Los peligros de sus ataques a la judicatura tienen varias dimensiones. La primera y más obvia se ha señalado ya por diversos comentaristas y por los propios juzgadores. De una parte, son la manifestación de las pretensiones de control de uno de los pocos contrapesos que han resistido a la concentración de poder que ha pretendido imponer. El forzamiento de la renuncia de un ministro, el acuerdo para extender la presidencia de otro, la tolerancia a las amenazas contra los juzgadores, la búsqueda de la elección popular de ministros o las intimidaciones o connivencias para reducir el presupuesto judicial, muestran tales pretensiones. Frente a estas actitudes habrá quien suponga que se trata de un ejercicio ordinario de la política, si no es que, de plano, una magistral jugada política. Para quienes así piensan, lo que López Obrador hace es controlar todo el aparato del Estado para posibilitar la construcción de un proyecto político en sí mismo, o por él mismo, valioso.

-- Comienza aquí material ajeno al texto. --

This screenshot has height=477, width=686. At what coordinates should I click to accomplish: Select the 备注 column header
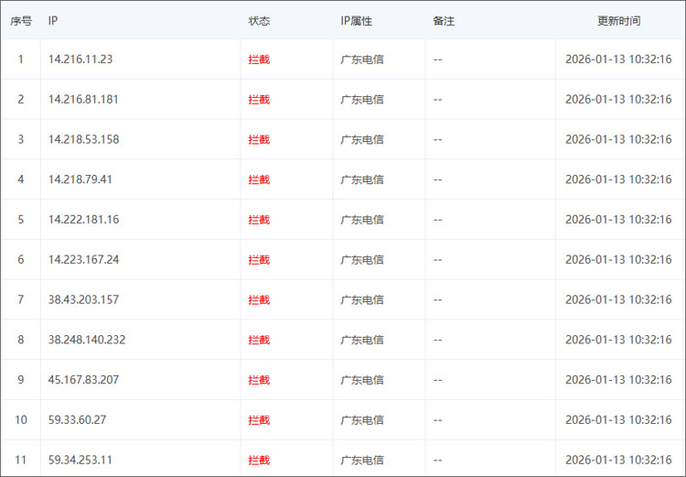pos(444,20)
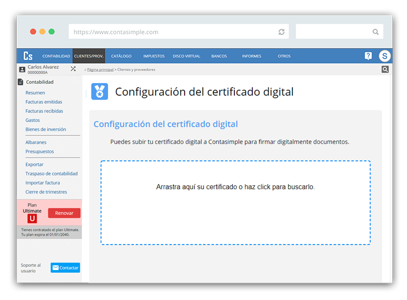Open Bienes de inversión sidebar link
407x300 pixels.
(x=46, y=129)
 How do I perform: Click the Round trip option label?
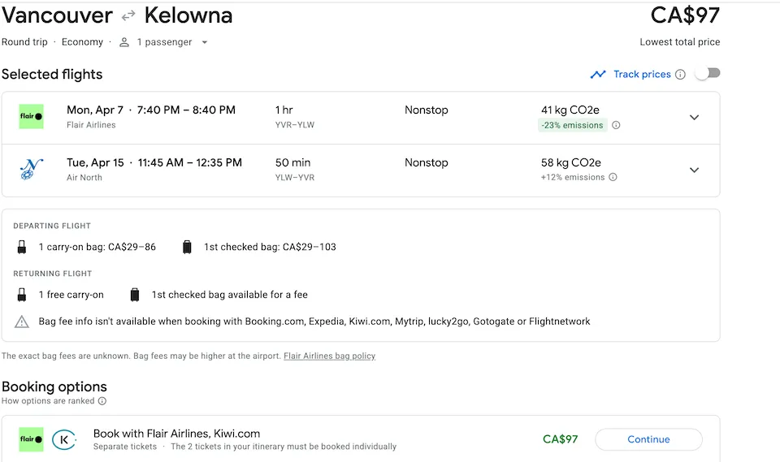[x=24, y=42]
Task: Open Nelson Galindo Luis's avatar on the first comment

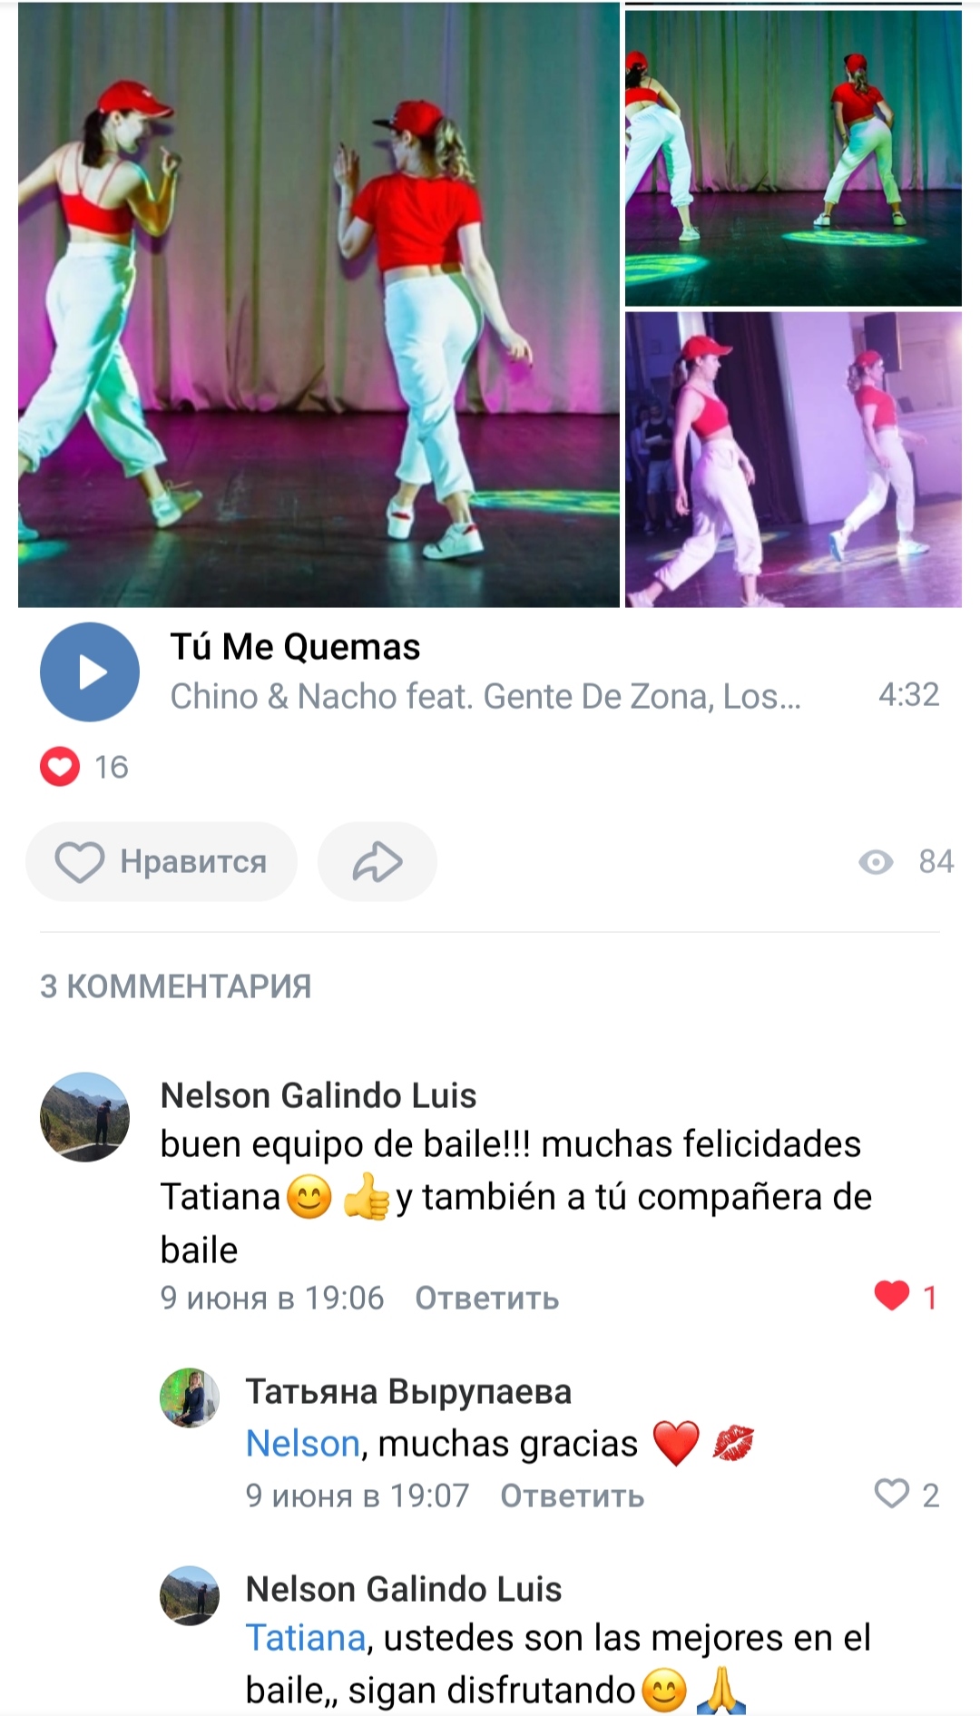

Más allá de los muchos problemas jurídicos, políticos y morales que esta opción totalizadora conlleva, los ataques al poder judicial tienen una dimensión extraordinariamente seria. Al haber abandonado la crítica a decisiones específicas o a personas concretas y comenzar a descalificar a la función jurisdiccional misma, el presidente de la República erosiona, consciente o inconscientemente, las posibilidades de resolución de conflictos entre la población de nuestro país. Sin desconocer los indudables límites materiales, personales y simbólicos, una parte importante de los muchos problemas de la actual sociedad mexicana tienen que resolverse mediante procesos seguidos ante jueces de diversas materias, jerarquías y adscripciones. A nadie escapa que en nuestro México concurren grandes problemas laborales, delictivos, migratorios, comerciales, familiares o personales, que requieren de la intervención de terceros autónomos e imparciales para resolver las pretensiones encontradas mediante reglas emitidas previamente por un legislador democrático.
Cuando el presidente López Obrador ataca a la función misma de impartir justicia, abiertamente contribuye desde su posición de poder a deslegitimar o de plano a cancelar las ya de por sí precarias formas de resolución pacífica de los conflictos. Si este proceder es inconsciente, estamos ante un hombre que no entiende su posición política. Si su actuar es consciente, tenemos que concluir que se trata de un auténtico totalitario, pues sólo así puede calificarse a quien, para avanzar en sus pretensiones, deja a la población sin los medios más elementales para obtener algo de paz por medio de la justicia ordinaria.